9 Okt 2013

Arti Lembaga Ini (RZ)

Saya awali tulisan saya dengan kisah pengalaman pribadi sekitar pertengahan tahun 2010 lalu. Percakapan pendek nan sederhana saja. Ketika baru beberapa bulan saja bergabung dengan Rumah Zakat. Suatu malam di Toko Buku Gramedia, Jalan Merdeka, Bandung. Mendekatlah oleh seorang pria dewasa saat itu. Mengajak berbincang dan mulai membuka pembicaraan yang hingga hari ini tidak pernah saya lupakan.

“Mas, kerja dimana?” 
“Di Rumah Zakat, pak.”
“Rumah Sakit mana mas?”
“Di Rumah Zakat, pak.”
“Oh ya ya ya...”
“...”

Hahaha.

Kemudian hening sejenak, dan saya tersenyum. Lanjut sedikit ngobrol lagi deh.
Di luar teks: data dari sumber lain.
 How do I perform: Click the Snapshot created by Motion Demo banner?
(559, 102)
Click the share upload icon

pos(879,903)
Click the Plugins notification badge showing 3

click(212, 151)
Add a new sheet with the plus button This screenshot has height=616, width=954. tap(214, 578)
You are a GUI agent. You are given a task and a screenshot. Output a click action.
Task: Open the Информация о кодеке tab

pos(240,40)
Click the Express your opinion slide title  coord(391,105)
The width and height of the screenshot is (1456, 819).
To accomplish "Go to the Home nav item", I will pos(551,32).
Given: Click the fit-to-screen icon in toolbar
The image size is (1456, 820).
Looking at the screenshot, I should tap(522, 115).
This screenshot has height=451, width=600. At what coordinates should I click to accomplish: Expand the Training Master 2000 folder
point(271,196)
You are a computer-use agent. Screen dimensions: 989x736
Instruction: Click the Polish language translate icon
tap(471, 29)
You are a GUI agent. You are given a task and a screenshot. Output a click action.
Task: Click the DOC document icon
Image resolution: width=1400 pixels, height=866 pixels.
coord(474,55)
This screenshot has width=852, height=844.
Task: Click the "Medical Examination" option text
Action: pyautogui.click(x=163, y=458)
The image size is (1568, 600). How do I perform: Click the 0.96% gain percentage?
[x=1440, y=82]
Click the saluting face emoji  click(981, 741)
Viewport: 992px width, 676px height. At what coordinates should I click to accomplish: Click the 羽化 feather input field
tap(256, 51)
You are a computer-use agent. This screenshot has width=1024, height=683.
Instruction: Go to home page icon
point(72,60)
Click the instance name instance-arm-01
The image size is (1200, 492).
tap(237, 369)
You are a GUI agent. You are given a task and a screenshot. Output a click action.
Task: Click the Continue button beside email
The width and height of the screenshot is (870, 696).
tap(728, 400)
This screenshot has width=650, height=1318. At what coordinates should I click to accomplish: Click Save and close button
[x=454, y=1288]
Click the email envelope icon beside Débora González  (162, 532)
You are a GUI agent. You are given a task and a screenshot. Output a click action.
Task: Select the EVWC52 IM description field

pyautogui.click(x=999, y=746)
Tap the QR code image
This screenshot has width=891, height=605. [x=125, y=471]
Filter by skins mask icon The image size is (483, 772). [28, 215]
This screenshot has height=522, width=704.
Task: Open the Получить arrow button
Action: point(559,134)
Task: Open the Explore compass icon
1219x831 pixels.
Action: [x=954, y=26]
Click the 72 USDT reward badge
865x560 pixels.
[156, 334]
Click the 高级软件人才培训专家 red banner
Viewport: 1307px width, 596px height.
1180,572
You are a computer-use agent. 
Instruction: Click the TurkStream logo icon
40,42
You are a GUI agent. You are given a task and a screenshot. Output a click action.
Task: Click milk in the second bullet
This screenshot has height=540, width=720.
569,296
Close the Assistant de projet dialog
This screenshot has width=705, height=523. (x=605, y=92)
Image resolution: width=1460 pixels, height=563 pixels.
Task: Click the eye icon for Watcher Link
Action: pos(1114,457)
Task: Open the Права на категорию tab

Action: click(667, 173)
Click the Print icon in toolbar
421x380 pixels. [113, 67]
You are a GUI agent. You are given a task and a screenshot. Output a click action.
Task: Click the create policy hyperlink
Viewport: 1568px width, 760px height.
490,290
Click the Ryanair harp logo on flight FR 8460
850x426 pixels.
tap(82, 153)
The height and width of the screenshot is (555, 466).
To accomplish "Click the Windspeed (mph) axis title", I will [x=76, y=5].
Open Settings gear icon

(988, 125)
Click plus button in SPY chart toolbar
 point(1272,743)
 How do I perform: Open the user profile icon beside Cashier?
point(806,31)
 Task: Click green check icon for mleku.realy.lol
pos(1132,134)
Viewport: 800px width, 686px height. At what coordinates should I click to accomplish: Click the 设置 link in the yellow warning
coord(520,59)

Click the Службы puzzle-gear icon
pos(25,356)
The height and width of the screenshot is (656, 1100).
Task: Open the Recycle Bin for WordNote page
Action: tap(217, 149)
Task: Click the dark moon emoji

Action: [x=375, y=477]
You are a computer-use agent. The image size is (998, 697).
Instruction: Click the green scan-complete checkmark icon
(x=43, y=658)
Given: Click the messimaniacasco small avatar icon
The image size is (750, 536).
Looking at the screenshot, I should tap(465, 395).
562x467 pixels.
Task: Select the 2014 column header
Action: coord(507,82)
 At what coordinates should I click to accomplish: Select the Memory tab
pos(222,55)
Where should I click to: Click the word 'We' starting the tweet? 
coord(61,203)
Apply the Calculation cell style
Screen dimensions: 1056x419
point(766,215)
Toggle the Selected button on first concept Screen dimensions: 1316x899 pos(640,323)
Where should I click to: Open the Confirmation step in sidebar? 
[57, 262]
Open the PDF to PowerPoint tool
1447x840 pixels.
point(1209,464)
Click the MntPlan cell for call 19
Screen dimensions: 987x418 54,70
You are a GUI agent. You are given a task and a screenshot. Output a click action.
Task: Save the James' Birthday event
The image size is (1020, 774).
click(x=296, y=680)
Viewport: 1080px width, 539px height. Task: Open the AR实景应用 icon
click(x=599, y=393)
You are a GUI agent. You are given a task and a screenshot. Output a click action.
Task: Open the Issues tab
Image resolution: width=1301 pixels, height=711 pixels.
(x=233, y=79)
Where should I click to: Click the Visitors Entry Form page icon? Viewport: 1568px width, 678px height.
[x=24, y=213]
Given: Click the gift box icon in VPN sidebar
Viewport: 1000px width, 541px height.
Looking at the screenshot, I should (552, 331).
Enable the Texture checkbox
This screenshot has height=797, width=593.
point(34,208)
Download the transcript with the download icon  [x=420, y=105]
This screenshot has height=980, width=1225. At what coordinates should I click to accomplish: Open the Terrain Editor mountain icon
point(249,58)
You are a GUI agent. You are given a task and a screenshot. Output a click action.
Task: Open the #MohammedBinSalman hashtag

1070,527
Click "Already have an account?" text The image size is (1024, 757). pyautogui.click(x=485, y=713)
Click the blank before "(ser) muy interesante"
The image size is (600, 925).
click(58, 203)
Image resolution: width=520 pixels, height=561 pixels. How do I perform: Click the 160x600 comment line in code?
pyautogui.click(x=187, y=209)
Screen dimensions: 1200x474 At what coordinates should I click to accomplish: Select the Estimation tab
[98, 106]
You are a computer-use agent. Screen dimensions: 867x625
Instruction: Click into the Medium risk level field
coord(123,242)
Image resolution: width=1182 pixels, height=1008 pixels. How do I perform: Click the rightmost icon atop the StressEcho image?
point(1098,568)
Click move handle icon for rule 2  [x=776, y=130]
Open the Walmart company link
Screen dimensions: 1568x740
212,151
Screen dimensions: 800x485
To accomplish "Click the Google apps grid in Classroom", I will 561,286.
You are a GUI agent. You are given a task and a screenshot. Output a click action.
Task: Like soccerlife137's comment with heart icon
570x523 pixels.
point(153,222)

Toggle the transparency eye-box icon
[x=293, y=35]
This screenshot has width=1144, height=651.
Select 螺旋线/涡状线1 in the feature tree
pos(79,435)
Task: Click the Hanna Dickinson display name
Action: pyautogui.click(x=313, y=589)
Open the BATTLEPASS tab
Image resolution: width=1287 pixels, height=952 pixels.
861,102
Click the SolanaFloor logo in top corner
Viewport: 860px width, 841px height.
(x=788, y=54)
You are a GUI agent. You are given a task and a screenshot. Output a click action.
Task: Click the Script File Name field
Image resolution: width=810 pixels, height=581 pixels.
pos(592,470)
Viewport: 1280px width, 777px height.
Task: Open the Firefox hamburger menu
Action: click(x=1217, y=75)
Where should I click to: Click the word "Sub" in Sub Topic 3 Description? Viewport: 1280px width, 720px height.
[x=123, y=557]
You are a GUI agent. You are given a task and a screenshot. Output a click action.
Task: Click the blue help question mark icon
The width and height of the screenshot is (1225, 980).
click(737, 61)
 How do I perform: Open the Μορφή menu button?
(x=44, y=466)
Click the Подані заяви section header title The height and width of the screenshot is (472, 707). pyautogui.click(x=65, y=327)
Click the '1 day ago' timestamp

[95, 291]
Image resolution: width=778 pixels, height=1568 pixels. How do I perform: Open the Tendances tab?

Entah, mungkin suara saya yang tidak terlalu fasih menyebut kata “Zakat” hingga lebih terdengar “Sakit” atau mungkin “Rumah Zakat” belum terlalu familiar bagi telinga si bapak hingga ia kontan saja lebih nyaman mendengar “Rumah Sakit”. Oh ya, yang pasti beliau memperkenalkan diri dengan nama Gerry, seorang Non-Islam.

Jika saya sudah menjadi orang besar atau orang hebat nanti, dan saat penulis biography menanyaiku tentang hal yang paling kuingat saat berstatus sebagai Amil di Rumah Zakat, akan saya ceritakan kejadian itu.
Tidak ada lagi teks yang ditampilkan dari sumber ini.